Given request 1:
According to the MySQL storage engine comparison, what locking granularity does InnoDB use?

Document text:
* * * * *

Monday, December 14, 2015

MySQL Data Engines comparison - MyIsam Vs Innodb Vs Memory

Feature MyISAM InnoDB Memory
ACID Transaction
ACID - Atomicity, Consistency, Isolation, Durability (read more on it here: http://en.wikipedia.org/wiki/ACID)
No Yes No
Configurable ACID Properties No Yes No
Crash Safe No Yes No (RAM)
Foreign Key Support No Yes No
Multi Version Concurrency Control (MVCC) No Yes No
Geospatial datatype Yes Yes No
Geospatial indexing Yes No No
Full-text Search Index Yes No No
Data Cache No Yes N/A
Compressed Data Yes Yes No
Storage Limits 256TB 64TB RAM
Storage Cost Low High N/A
Memory Cost Low High Medium
Locking Granularity Table Row Table


MyISAM:
The MyISAM storage engine in MySQL.

* * * * *

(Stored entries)
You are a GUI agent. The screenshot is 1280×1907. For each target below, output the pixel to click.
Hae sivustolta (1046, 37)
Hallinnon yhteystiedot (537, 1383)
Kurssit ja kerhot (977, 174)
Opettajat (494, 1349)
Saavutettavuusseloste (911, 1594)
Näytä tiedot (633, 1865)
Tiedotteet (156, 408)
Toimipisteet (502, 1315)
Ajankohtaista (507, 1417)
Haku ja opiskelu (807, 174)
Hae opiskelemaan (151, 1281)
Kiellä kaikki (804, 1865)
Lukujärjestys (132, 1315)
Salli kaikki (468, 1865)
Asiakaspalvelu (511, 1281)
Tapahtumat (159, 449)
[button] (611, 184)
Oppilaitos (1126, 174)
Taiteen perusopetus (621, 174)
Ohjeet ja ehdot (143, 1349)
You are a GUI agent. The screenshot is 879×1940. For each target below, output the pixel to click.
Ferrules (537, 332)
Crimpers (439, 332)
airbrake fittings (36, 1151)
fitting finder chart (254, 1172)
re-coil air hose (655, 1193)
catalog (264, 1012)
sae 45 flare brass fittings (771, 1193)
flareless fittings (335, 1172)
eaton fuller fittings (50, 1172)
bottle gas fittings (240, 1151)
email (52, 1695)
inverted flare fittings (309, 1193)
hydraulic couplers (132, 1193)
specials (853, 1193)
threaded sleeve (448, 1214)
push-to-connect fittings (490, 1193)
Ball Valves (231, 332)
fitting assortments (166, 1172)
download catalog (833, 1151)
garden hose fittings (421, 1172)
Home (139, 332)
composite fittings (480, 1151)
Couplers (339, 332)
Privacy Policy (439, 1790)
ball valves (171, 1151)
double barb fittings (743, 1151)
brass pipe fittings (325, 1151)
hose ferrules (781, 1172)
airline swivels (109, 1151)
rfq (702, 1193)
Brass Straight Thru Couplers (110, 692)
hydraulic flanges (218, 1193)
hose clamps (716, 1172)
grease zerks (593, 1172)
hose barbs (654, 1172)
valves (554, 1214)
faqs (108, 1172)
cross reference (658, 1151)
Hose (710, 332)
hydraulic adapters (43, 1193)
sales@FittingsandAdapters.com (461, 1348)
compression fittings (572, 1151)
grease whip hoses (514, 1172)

* * * * *

Given request 2:
Lay out the rows from the one containing "Näytä tiedot (633, 1865)" through the one containing "Taiteen perusopetus (621, 174)" as a Markdown table with the columns No. and Line, numbering each row.

Full response 1:
Row

Full response 2:
| No. | Line |
|---|---|
| 1 | Näytä tiedot (633, 1865) |
| 2 | Tiedotteet (156, 408) |
| 3 | Toimipisteet (502, 1315) |
| 4 | Ajankohtaista (507, 1417) |
| 5 | Haku ja opiskelu (807, 174) |
| 6 | Hae opiskelemaan (151, 1281) |
| 7 | Kiellä kaikki (804, 1865) |
| 8 | Lukujärjestys (132, 1315) |
| 9 | Salli kaikki (468, 1865) |
| 10 | Asiakaspalvelu (511, 1281) |
| 11 | Tapahtumat (159, 449) |
| 12 | [button] (611, 184) |
| 13 | Oppilaitos (1126, 174) |
| 14 | Taiteen perusopetus (621, 174) |